Could she be that stupid? After leading us right to the money, I wasn’t certain I doubted it. She was tricked, little by little, into admitting that she had been outside the city with Triumph. She had been alone with him. With the money? Not at first. But before long he trusted her. That was the story. If it was true, then Fade Triumph saw something in her that I didn’t.

Bible was an easy target. She didn’t have answers to the questions she was being asked. Where did she get the money? We knew where it came from, but how did she get ahold of it? How did she and Triumph get out to the frontier, and where exactly had he taken her? When was the last time she saw him? Where was she taking the money when she was apprehended? She refused to answer any of these questions.
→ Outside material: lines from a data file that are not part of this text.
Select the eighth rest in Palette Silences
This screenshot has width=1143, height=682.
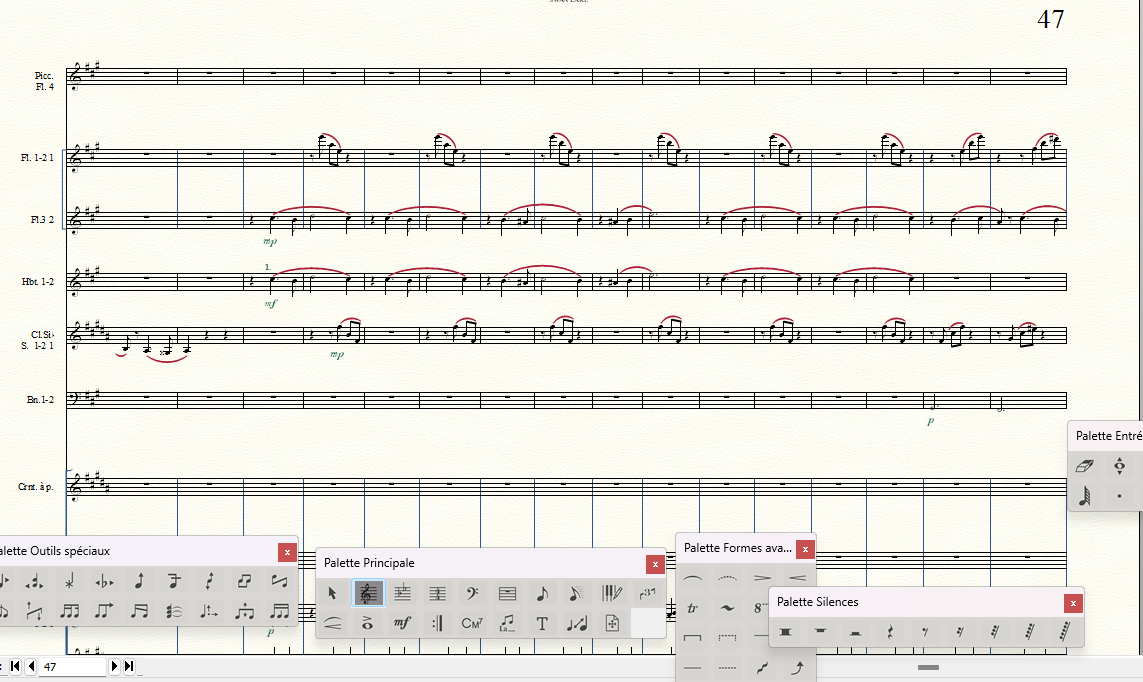click(x=924, y=632)
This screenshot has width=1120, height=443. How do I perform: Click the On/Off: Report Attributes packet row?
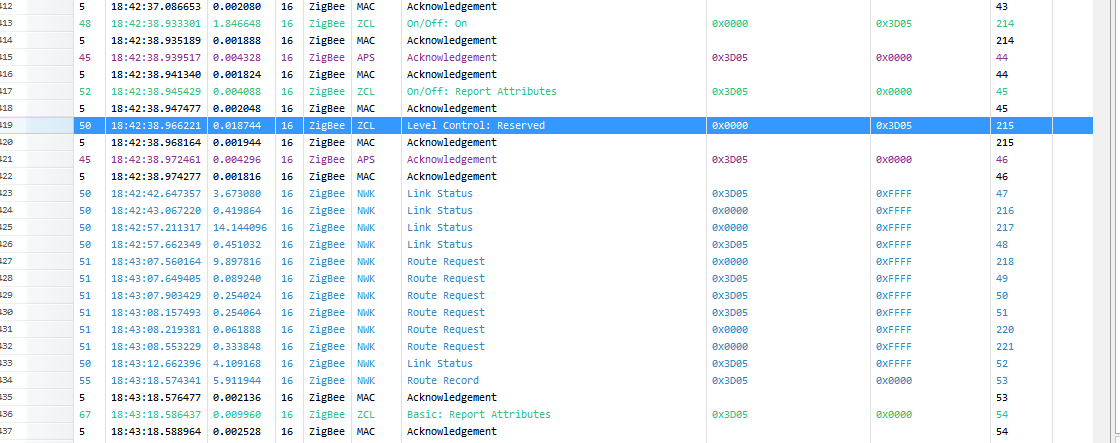(x=481, y=92)
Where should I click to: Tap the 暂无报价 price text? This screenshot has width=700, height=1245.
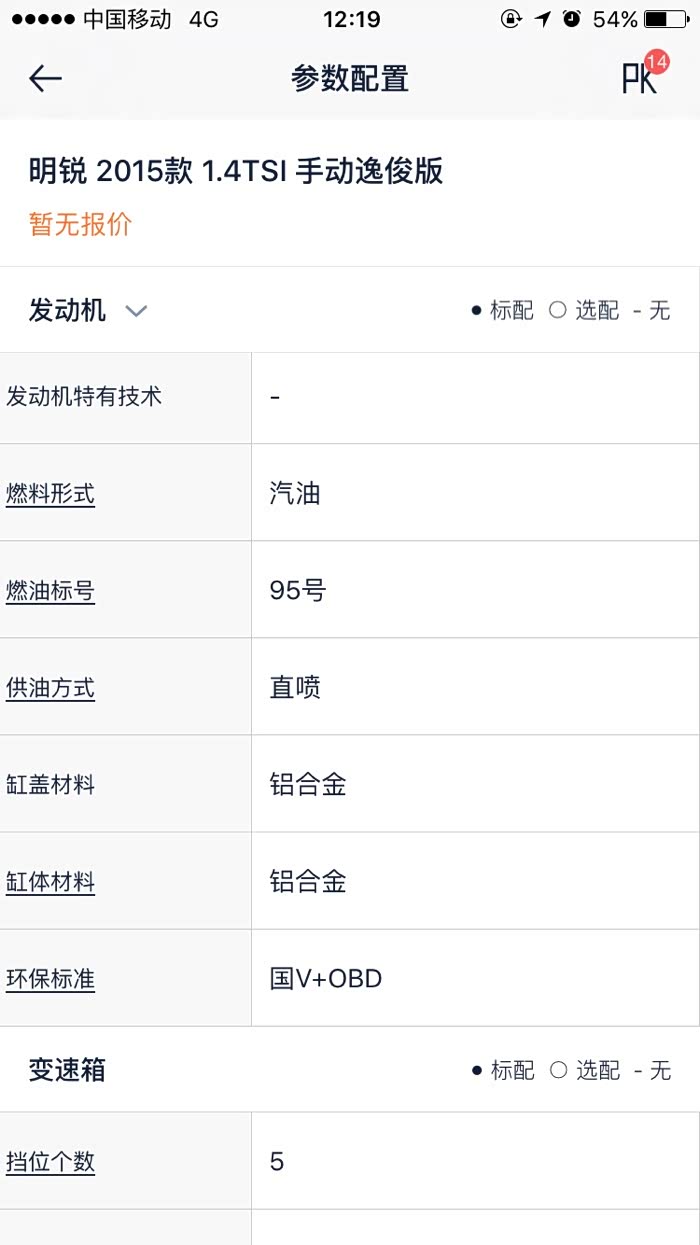(80, 224)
Could the murder be proved? For that matter had she actually killed him? As it turned out, proving that wouldn’t be hard at all. Bible owned a sweater that had ichor on it, ichor that we could already guess matched Fade Triumph. It looked like she had tried to clean it off. Why had she kept it though? The cops didn’t ask that question. They had the proof they needed. They had everything, in fact. Once they told her about the sweater, she broke down and confessed. She admitted to killing Triumph and stealing his money. She didn’t think anyone would find his body, and she didn’t think anyone would ask too many questions about a missing fade. Why had she waited to try to leave town though? They couldn’t get that answer out of her, but they had the evidence and the confession they needed, so they stopped asking. That’s not the way my mind works though. I knew that we had what we needed, but it wasn’t enough for me. There were questions I didn’t have answers to. It’s always like that, but this one was too easy.